> Text passage:
-- Begin --

How to disable DANGER?

65 views
Skip to first unread message

FMoreira

unread,
Aug 29, 2014, 10:14:46 AM8/29/14
to gd...@googlegroups.com
Hi,

I would like to have only 2 states: UP and DOWN.

Is it possible to bypass DANGER?

Thanks!

FM

Brandon Black

unread,
Aug 29, 2014, 2:59:26 PM8/29/14
to gdnsd on behalf of FMoreira
On Fri, Aug 29, 2014 at 9:14 AM, FMoreira via gdnsd <gdnsd+noreply-APn2wQd6lEZBmUT6n9...@googlegroups.com> wrote:
I would like to have only 2 states: UP and DOWN.
Is it possible to bypass DANGER?

I'm not really sure what you mean (there could be several ways in which you mean that).  What result are you actually trying to achieve in your configuration?

The DANGER state is actually gone in the 2.x code (unreleased), but only the label is gone and the functionality remains basically the same.  DANGER in gdnsd 1.x is basically a special-case of UP where one or more isolated failures have happened, but not enough to cross the threshold into the DOWN state.  The 2.x code doesn't expose a separate DANGER state, but still goes through the same thresholding process.  The original 3 states UP/DANGER/DOWN probably would've been more clear if they had been renamed PERFECT/UP/DOWN instead :)

-- End --

> Given records:

-- Begin --

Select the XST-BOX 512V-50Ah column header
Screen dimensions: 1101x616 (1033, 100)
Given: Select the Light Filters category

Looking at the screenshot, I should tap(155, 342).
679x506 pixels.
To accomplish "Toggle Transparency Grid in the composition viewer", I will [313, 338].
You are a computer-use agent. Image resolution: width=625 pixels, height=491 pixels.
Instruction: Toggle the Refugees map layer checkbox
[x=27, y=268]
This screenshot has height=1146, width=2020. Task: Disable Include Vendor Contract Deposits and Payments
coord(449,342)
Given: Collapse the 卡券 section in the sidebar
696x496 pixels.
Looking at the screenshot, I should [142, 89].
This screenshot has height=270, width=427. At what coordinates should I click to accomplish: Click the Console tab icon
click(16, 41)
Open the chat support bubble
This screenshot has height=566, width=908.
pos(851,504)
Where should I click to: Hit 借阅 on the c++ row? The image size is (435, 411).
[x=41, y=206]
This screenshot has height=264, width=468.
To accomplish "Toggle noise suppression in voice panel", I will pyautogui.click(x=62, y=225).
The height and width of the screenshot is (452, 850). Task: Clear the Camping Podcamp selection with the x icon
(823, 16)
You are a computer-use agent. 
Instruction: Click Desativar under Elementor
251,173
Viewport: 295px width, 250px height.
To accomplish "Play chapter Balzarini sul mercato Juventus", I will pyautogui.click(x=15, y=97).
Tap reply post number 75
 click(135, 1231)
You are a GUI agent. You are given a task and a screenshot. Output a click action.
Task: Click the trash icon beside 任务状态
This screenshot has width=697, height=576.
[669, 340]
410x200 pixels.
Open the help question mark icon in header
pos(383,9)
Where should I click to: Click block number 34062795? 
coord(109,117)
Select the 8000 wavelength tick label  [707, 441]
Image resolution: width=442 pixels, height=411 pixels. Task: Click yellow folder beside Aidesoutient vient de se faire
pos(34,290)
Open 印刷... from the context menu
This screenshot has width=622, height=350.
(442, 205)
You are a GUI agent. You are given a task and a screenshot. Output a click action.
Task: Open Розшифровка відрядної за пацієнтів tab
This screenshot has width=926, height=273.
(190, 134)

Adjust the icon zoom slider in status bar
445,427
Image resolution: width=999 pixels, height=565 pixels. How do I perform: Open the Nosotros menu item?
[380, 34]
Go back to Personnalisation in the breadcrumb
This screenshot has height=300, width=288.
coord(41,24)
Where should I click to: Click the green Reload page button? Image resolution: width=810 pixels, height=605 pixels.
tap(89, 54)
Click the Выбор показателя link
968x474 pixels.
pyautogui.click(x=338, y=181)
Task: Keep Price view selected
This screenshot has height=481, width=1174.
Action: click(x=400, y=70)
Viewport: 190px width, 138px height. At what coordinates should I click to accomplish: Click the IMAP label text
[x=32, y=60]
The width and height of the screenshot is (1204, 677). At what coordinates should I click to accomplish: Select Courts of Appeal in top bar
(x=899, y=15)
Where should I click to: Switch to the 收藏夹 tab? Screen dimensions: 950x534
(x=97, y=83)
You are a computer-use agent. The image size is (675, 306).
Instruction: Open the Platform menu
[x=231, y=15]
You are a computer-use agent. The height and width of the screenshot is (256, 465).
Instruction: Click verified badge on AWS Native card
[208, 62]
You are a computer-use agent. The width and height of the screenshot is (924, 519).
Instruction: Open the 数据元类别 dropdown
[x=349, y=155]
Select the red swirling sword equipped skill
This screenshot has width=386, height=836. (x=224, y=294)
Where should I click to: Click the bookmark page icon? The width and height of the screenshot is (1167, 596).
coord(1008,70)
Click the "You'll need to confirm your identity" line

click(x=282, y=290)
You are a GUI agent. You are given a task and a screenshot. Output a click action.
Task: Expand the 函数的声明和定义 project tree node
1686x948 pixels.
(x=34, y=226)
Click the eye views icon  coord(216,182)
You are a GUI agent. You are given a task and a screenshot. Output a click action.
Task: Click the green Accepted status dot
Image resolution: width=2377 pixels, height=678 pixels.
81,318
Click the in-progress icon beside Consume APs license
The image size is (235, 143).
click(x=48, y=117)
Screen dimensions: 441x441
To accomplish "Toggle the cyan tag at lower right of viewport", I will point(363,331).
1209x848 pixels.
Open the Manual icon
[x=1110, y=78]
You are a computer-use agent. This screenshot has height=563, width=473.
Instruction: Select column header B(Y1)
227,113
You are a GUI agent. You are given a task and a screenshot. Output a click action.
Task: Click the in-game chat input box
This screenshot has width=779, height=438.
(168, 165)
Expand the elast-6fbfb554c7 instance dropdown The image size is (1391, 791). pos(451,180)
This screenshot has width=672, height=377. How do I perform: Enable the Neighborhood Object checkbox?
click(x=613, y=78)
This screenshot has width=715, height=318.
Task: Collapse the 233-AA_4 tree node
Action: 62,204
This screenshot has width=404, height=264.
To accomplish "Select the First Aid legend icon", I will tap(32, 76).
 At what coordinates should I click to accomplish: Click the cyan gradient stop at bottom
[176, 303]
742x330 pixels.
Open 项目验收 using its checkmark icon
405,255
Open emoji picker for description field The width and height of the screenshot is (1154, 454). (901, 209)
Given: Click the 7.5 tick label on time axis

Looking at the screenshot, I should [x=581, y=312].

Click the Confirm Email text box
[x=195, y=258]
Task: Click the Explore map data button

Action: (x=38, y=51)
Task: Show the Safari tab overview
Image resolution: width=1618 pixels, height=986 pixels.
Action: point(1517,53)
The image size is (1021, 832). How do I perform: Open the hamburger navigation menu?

-- End --

> Objective:
Transcribe everything in the gdnsd DANGER state thread above, from "Brandon Black" down to "in your configuration?".

> Finished answer:
Brandon Black

unread,
Aug 29, 2014, 2:59:26 PM8/29/14
to gdnsd on behalf of FMoreira
On Fri, Aug 29, 2014 at 9:14 AM, FMoreira via gdnsd <gdnsd+noreply-APn2wQd6lEZBmUT6n9...@googlegroups.com> wrote:
I would like to have only 2 states: UP and DOWN.
Is it possible to bypass DANGER?

I'm not really sure what you mean (there could be several ways in which you mean that).  What result are you actually trying to achieve in your configuration?